I can think of an very wasteful hack here:
Loop through all the subjects, run the BIDS-app at participant level, pass the subject id to --participant-label
This way you will get a one-line tsv
for each subjects and figure out who is the imposter...
I'll give it a go, thank you!!
Plot twist, I get the same error with ds00030 and the group
flag... will see if the hack works with srpbs and then maybe try that too.
We have a version of ds000030 preprocessed. Let me just try it
Thanks! The most recent one is the one I preprocessed
In the error log for srpbs I get the following (some lines removed):
This is the output of .out file:
The path is correct.
The background at the link says "OperationalError. Exception raised for errors that are related to the database’s operation and not necessarily under the control of the programmer, e.g. an unexpected disconnect occurs, the data source name is not found, a transaction could not be processed, a memory allocation error occurred during processing, etc.

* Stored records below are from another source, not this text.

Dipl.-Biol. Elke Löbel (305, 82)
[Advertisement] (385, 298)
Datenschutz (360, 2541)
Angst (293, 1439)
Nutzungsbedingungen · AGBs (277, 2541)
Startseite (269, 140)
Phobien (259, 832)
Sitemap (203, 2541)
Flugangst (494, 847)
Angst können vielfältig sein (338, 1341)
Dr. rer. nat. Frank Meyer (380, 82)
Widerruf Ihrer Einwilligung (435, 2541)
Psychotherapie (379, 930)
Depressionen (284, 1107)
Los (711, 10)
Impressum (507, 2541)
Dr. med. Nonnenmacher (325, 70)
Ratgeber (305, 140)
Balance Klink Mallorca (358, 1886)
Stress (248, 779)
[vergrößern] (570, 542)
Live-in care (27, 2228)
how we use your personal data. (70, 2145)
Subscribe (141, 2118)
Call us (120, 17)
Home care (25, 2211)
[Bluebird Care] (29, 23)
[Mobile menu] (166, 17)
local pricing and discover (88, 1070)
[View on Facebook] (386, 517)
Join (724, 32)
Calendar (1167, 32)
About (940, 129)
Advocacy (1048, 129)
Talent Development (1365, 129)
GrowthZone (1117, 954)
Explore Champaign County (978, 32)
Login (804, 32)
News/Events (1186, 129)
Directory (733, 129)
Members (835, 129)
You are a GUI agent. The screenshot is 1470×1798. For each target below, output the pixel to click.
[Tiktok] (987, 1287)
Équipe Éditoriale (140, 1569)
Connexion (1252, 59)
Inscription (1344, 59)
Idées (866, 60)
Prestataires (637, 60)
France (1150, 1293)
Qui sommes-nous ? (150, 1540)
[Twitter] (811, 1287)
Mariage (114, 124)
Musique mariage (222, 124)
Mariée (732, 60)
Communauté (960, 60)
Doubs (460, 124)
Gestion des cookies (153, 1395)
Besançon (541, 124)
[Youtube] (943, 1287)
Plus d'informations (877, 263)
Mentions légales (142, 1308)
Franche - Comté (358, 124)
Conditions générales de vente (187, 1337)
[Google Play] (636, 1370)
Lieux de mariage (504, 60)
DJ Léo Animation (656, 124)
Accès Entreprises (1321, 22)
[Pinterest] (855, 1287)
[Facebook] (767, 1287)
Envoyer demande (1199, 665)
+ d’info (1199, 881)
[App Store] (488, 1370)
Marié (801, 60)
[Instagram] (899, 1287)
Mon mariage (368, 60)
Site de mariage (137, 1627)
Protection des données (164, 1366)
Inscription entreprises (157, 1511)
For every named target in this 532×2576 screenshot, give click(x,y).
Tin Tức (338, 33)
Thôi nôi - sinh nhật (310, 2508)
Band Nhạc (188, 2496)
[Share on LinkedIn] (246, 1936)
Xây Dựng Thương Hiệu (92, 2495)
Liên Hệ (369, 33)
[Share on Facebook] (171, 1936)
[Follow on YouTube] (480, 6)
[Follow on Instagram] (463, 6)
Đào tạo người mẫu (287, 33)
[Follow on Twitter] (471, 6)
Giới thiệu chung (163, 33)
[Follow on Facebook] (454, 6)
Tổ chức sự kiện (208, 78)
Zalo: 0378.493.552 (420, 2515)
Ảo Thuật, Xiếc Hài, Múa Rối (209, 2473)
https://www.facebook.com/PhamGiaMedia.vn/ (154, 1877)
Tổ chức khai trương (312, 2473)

This error is a DBAPI Error and originates from the database driver (DBAPI), not SQLAlchemy itself.
The OperationalError is the most common (but not the only) error class used by drivers in the context of the database connection being dropped, or not being able to connect to the database. For tips on how to deal with this, see the section Dealing with Disconnects."
I don't think it is a space issue since I have nearly 20,000GB available. I am thinking to increase --mem (currently 8G), what do you think @htwangtw, have you come across this before?